Dataset records:
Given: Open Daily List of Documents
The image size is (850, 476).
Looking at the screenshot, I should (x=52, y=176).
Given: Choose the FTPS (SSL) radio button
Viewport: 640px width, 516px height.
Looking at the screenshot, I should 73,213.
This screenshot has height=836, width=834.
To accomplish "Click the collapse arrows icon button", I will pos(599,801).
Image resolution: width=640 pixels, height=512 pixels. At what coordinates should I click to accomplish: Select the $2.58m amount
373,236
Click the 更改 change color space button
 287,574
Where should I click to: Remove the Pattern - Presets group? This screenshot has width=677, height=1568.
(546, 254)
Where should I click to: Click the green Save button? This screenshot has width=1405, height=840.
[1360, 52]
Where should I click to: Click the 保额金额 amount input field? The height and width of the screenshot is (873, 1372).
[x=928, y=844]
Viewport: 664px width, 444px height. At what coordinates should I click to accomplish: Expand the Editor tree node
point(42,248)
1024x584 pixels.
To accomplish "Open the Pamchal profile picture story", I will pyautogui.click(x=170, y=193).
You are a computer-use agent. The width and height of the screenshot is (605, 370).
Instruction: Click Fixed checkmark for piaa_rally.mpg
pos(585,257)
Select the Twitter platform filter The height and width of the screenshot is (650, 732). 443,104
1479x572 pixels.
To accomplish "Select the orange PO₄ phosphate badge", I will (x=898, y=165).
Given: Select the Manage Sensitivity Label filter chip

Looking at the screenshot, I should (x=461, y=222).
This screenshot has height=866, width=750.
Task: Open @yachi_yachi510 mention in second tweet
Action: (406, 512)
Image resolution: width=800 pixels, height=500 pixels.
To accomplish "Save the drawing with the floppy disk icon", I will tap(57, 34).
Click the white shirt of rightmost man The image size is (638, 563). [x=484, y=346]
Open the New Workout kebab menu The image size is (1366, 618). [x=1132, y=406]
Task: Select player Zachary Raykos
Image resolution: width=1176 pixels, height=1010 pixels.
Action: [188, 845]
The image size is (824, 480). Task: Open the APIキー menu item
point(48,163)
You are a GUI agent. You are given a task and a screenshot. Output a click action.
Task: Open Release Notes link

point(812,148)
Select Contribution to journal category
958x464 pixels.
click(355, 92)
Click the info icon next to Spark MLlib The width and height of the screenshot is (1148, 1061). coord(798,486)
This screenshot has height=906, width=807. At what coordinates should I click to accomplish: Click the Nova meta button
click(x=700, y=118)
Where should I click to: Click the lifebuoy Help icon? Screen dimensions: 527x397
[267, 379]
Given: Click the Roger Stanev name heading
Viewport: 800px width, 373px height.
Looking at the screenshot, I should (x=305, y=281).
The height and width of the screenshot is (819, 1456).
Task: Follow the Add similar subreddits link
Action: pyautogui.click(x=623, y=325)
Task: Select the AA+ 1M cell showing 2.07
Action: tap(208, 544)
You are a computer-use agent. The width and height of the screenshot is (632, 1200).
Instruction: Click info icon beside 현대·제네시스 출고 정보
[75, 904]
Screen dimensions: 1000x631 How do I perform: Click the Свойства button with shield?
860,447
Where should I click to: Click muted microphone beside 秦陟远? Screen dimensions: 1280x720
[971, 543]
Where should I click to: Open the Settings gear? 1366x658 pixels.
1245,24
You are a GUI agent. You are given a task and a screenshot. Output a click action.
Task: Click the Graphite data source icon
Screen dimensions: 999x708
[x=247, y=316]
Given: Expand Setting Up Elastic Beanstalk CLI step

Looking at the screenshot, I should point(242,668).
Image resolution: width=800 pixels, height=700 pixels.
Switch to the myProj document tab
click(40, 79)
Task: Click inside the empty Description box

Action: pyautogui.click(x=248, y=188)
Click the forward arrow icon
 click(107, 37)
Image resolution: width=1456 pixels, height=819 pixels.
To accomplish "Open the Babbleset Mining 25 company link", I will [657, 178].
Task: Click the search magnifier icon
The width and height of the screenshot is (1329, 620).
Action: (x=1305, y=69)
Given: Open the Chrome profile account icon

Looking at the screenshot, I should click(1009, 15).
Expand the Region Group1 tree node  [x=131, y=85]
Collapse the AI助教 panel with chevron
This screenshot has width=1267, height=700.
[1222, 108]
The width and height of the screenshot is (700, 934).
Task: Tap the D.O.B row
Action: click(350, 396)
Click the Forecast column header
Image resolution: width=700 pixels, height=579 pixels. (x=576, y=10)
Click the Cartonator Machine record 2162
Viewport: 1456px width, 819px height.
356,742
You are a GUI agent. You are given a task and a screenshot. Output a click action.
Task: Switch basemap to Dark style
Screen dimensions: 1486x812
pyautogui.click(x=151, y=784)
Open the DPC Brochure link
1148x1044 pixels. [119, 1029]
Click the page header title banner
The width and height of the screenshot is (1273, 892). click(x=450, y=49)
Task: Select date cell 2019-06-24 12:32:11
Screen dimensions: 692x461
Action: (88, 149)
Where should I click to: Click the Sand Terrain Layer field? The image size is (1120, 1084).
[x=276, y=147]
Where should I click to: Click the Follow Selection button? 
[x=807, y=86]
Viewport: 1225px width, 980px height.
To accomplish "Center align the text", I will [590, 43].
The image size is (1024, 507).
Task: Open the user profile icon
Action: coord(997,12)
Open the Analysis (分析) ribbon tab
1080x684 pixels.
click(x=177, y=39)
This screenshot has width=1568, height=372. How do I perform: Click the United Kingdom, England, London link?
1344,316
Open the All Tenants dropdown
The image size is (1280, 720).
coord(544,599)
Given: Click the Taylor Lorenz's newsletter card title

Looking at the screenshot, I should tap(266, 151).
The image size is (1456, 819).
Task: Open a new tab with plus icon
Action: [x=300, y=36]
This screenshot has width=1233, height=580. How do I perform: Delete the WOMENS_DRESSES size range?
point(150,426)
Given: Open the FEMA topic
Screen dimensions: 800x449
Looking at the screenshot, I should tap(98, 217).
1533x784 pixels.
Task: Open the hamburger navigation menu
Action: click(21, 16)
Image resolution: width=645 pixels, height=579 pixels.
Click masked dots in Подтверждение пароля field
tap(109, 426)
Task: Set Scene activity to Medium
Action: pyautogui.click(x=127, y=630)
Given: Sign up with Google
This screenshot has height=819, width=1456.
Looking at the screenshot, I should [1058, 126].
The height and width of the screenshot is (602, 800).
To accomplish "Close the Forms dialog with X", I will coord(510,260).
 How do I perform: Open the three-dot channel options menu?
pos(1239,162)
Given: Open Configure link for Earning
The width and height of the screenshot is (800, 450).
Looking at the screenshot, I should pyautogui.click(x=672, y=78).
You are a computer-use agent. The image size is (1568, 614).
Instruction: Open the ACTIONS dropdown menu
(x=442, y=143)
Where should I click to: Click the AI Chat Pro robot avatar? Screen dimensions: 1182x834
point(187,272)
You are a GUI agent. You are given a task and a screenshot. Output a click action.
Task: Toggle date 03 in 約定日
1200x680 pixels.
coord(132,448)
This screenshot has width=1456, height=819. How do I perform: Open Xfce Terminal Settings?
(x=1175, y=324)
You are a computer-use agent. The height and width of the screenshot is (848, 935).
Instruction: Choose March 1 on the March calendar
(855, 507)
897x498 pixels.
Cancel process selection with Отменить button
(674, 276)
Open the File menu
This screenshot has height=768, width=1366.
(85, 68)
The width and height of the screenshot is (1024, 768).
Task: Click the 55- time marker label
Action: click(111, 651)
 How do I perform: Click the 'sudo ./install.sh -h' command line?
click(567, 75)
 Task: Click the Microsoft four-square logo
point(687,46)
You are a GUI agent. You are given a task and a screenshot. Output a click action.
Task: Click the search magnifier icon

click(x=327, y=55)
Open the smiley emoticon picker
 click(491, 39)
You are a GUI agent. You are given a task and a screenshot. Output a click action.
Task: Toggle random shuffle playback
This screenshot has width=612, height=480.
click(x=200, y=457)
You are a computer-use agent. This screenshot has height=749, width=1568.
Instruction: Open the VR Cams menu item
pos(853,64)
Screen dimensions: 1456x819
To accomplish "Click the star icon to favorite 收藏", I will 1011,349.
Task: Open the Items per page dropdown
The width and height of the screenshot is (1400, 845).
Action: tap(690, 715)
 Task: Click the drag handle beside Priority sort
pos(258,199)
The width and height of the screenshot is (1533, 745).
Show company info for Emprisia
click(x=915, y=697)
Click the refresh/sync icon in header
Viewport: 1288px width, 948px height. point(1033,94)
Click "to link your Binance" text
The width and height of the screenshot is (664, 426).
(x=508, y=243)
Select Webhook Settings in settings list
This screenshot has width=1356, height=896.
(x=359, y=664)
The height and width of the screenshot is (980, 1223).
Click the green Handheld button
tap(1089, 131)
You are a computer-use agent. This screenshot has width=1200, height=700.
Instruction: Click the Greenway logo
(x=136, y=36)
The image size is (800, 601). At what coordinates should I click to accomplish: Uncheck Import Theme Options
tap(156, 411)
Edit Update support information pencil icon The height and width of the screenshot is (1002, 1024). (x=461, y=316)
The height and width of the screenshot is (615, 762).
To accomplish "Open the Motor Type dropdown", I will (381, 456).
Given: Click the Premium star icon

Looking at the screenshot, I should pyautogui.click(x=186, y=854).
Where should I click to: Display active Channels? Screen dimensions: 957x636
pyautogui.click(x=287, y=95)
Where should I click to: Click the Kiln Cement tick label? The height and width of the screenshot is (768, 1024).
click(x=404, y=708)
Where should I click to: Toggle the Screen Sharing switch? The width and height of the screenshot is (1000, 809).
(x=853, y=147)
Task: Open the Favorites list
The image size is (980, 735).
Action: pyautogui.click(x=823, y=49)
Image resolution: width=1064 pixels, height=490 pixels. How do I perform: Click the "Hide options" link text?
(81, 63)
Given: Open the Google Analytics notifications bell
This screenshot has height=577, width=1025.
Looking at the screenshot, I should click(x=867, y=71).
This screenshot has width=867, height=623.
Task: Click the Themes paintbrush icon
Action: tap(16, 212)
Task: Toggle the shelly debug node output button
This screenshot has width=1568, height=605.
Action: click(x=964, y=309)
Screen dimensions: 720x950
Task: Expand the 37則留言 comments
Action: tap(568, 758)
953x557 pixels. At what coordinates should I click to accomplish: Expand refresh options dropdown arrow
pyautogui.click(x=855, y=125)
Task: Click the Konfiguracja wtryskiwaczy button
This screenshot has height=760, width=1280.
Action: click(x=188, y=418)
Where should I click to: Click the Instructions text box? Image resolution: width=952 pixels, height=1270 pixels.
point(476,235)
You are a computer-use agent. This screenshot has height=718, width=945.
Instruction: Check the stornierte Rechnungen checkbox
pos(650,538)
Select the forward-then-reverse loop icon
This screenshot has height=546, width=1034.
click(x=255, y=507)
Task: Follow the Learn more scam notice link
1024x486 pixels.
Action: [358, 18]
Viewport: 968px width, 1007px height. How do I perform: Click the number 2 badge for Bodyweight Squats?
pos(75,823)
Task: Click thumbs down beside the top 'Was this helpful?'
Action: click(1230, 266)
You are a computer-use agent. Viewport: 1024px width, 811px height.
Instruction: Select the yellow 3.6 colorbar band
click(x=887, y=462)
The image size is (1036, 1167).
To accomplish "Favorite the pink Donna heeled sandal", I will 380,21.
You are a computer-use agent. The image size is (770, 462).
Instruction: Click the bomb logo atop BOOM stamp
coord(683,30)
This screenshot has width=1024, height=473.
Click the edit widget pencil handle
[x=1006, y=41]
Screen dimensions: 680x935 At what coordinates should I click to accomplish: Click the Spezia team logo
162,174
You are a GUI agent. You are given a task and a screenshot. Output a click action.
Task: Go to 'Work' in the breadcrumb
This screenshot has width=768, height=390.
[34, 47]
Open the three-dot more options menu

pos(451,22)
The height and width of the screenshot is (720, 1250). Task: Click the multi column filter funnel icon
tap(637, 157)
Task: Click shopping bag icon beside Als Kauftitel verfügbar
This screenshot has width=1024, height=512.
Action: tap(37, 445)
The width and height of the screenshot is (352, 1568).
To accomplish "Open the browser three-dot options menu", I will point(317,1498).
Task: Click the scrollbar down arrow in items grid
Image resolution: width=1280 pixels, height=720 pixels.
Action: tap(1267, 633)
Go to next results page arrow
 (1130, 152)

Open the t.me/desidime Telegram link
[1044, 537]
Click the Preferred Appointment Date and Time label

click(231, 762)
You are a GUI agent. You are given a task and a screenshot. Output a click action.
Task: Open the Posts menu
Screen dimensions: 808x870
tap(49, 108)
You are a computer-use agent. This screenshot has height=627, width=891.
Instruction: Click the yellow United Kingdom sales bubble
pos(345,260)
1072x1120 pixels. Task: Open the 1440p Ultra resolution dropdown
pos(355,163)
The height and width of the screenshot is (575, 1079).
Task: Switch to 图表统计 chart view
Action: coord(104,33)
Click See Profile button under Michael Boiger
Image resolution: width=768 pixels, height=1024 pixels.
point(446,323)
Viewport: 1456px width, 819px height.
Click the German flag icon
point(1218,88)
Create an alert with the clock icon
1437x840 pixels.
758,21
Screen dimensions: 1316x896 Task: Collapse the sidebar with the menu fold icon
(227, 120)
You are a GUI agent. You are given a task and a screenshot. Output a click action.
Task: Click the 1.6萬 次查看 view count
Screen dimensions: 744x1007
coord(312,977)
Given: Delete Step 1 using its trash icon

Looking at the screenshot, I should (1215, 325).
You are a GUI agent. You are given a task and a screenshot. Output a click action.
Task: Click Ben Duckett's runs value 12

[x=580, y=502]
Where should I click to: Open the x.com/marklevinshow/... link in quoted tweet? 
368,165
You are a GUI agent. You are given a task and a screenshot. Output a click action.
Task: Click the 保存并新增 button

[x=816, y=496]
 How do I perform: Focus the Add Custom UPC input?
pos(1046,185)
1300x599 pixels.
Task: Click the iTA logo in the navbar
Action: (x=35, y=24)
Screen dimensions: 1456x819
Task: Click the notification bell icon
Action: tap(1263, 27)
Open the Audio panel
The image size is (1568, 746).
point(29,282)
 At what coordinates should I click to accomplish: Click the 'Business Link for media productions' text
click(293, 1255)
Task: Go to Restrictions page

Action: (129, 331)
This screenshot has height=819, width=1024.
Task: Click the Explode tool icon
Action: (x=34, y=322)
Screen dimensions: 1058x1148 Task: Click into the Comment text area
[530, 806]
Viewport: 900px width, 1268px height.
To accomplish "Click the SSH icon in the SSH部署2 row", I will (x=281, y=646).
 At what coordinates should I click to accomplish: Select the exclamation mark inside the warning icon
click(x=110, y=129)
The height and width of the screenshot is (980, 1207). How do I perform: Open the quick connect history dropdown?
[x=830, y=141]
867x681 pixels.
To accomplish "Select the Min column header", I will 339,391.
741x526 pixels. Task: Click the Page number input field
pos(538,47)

## GOAL
Copy out the items word for word, from the first line through the line that contains "point(42,248)", including both of those lines.

## THE OUTPUT
Given: Open Daily List of Documents
The image size is (850, 476).
Looking at the screenshot, I should (x=52, y=176).
Given: Choose the FTPS (SSL) radio button
Viewport: 640px width, 516px height.
Looking at the screenshot, I should 73,213.
This screenshot has height=836, width=834.
To accomplish "Click the collapse arrows icon button", I will pos(599,801).
Image resolution: width=640 pixels, height=512 pixels. At what coordinates should I click to accomplish: Select the $2.58m amount
373,236
Click the 更改 change color space button
 287,574
Where should I click to: Remove the Pattern - Presets group? This screenshot has width=677, height=1568.
(546, 254)
Where should I click to: Click the green Save button? This screenshot has width=1405, height=840.
[1360, 52]
Where should I click to: Click the 保额金额 amount input field? The height and width of the screenshot is (873, 1372).
[x=928, y=844]
Viewport: 664px width, 444px height. At what coordinates should I click to accomplish: Expand the Editor tree node
point(42,248)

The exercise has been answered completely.